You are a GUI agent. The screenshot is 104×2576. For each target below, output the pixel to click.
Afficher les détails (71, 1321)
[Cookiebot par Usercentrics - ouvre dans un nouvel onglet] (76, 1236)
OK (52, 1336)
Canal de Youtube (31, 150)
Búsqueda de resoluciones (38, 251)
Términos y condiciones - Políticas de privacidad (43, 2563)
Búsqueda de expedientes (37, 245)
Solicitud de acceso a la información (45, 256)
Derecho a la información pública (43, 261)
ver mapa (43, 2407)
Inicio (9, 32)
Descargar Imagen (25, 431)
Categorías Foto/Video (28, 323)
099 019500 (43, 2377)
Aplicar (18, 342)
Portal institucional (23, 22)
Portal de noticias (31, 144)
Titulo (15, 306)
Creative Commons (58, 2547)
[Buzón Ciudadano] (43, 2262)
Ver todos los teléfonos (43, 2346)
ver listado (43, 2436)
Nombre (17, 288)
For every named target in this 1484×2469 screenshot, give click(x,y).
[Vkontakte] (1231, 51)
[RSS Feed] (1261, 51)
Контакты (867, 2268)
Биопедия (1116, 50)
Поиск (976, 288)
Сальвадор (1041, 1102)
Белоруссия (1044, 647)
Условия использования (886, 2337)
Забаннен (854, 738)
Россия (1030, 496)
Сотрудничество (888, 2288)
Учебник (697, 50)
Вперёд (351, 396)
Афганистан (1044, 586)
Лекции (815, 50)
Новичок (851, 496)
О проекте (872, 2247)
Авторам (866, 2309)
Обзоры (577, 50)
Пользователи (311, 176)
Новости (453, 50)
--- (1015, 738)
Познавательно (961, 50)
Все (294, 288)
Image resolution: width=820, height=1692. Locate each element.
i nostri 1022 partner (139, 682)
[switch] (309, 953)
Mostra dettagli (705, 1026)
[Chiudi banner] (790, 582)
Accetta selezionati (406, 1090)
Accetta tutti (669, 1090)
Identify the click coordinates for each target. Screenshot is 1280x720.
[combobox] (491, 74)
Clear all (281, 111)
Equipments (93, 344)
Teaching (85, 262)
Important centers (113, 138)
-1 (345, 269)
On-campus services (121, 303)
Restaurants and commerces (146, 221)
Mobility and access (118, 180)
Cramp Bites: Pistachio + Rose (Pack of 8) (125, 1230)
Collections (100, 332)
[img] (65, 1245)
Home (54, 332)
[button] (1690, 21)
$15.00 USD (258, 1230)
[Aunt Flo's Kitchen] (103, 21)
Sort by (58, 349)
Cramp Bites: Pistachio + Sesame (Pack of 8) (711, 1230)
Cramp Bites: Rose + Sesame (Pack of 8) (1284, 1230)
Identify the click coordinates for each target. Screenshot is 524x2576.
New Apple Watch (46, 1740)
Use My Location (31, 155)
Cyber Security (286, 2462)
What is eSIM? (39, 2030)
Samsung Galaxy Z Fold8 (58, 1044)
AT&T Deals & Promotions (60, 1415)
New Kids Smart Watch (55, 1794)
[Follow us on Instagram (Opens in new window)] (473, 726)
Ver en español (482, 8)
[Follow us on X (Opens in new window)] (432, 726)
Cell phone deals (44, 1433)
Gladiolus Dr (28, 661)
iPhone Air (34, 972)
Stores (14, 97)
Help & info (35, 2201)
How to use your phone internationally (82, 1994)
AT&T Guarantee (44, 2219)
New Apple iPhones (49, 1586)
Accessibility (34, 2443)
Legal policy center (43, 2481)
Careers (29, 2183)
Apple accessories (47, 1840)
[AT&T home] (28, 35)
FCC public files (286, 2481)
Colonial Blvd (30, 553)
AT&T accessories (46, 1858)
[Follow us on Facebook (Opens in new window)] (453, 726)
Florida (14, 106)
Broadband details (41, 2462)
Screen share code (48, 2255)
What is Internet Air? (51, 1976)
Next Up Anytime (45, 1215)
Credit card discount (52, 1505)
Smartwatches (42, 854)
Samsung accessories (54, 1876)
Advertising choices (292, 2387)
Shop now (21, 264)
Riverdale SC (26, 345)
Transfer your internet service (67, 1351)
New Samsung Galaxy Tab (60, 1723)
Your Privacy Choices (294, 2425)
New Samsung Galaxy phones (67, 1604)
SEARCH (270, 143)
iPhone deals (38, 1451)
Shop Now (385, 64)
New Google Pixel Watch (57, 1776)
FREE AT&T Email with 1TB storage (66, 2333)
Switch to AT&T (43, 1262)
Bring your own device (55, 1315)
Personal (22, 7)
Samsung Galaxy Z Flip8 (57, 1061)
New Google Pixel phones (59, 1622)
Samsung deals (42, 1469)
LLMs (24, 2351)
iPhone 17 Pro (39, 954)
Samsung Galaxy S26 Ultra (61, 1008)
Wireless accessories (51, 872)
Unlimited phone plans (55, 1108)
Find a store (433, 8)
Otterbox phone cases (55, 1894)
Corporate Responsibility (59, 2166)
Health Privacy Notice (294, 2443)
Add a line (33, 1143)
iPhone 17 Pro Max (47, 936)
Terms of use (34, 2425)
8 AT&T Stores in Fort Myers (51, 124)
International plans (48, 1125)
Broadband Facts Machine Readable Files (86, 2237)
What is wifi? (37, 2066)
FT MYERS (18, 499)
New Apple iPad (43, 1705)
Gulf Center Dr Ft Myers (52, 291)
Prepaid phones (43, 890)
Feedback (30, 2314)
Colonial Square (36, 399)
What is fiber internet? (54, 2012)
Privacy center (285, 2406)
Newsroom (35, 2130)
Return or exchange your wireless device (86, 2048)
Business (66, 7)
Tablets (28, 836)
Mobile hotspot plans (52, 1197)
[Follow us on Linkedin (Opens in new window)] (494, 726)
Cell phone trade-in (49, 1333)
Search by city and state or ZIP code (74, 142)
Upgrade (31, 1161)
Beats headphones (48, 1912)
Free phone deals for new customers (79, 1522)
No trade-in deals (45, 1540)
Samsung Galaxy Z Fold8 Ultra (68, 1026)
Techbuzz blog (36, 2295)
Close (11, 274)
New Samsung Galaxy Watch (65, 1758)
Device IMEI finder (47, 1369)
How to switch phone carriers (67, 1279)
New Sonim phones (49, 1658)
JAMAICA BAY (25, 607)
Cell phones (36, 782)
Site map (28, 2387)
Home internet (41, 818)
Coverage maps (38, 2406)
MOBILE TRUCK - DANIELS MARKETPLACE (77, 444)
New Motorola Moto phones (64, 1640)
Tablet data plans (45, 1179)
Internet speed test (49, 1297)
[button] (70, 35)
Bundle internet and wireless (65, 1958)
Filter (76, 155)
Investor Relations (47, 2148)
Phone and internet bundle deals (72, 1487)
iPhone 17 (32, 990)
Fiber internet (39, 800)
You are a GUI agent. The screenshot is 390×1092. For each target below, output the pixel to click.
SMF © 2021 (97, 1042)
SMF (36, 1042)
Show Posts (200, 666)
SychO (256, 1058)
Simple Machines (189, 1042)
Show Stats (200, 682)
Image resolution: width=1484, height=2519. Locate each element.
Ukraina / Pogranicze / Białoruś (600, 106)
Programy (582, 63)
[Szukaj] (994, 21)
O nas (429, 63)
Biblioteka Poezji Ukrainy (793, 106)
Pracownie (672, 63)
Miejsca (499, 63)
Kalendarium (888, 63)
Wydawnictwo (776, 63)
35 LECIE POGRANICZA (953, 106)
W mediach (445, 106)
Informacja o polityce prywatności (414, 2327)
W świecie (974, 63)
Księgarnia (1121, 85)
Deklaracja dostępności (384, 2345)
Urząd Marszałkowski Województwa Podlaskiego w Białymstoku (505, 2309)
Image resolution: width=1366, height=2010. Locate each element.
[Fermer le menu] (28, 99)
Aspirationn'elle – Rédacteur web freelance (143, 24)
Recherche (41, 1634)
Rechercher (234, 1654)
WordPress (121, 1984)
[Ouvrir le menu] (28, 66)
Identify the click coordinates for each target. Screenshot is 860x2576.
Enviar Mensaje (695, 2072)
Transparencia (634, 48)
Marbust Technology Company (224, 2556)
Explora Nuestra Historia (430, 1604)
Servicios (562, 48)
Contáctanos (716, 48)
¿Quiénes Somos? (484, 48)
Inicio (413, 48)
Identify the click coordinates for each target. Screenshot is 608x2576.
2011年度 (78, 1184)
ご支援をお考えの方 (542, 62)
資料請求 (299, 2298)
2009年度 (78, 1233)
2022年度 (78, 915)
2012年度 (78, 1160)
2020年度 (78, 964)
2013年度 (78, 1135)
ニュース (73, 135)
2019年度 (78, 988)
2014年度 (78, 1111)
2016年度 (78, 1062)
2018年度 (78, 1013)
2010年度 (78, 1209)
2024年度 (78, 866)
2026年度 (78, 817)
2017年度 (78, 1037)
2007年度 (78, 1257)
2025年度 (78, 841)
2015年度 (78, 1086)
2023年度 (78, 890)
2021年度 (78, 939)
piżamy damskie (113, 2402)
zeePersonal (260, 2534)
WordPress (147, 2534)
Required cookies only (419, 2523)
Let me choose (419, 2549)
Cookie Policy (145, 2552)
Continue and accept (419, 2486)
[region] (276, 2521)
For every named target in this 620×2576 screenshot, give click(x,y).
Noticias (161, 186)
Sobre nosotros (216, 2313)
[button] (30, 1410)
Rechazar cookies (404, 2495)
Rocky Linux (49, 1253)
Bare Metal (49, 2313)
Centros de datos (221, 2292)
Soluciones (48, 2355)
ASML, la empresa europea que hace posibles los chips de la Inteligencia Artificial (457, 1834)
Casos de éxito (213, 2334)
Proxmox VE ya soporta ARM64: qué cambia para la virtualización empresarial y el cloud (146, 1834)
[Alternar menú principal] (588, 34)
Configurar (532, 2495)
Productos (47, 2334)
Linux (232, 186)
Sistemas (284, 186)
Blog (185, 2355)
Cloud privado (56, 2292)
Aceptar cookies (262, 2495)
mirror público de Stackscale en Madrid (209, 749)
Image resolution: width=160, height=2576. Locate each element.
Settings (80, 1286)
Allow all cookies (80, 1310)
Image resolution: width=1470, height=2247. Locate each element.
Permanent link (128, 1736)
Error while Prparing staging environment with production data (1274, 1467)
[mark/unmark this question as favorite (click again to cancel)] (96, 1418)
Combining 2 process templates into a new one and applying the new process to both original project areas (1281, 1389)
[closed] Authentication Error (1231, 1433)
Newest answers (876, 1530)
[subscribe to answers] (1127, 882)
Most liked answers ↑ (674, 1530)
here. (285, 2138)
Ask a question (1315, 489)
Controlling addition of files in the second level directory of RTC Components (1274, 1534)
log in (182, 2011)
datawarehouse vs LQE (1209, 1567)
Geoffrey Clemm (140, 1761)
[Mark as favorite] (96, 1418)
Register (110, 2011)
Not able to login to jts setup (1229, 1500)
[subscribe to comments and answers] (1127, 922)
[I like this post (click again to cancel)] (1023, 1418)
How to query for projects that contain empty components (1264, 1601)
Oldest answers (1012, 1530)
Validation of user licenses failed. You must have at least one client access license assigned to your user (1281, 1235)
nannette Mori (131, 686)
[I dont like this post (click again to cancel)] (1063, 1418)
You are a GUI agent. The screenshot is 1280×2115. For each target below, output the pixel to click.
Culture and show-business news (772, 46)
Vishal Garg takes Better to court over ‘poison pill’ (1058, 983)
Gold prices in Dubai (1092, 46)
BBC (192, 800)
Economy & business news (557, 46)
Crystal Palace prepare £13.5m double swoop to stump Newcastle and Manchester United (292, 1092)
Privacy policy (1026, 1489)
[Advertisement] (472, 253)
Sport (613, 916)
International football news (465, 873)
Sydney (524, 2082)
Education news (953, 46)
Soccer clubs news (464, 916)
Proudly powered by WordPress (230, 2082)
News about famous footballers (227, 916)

+++

The stretch of entries above that starts with the line containing "Investor Relations (47, 2148)" and goes on through the line containing "Informacja o polityce prywatności (414, 2327)" is to be transcribed exactly, and no other line is to be transcribed.

Investor Relations (47, 2148)
Phone and internet bundle deals (72, 1487)
iPhone 17 (32, 990)
Fiber internet (39, 800)
You are a GUI agent. The screenshot is 390×1092. For each target below, output the pixel to click.
SMF © 2021 (97, 1042)
SMF (36, 1042)
Show Posts (200, 666)
SychO (256, 1058)
Simple Machines (189, 1042)
Show Stats (200, 682)
Image resolution: width=1484, height=2519. Locate each element.
Ukraina / Pogranicze / Białoruś (600, 106)
Programy (582, 63)
[Szukaj] (994, 21)
O nas (429, 63)
Biblioteka Poezji Ukrainy (793, 106)
Pracownie (672, 63)
Miejsca (499, 63)
Kalendarium (888, 63)
Wydawnictwo (776, 63)
35 LECIE POGRANICZA (953, 106)
W mediach (445, 106)
Informacja o polityce prywatności (414, 2327)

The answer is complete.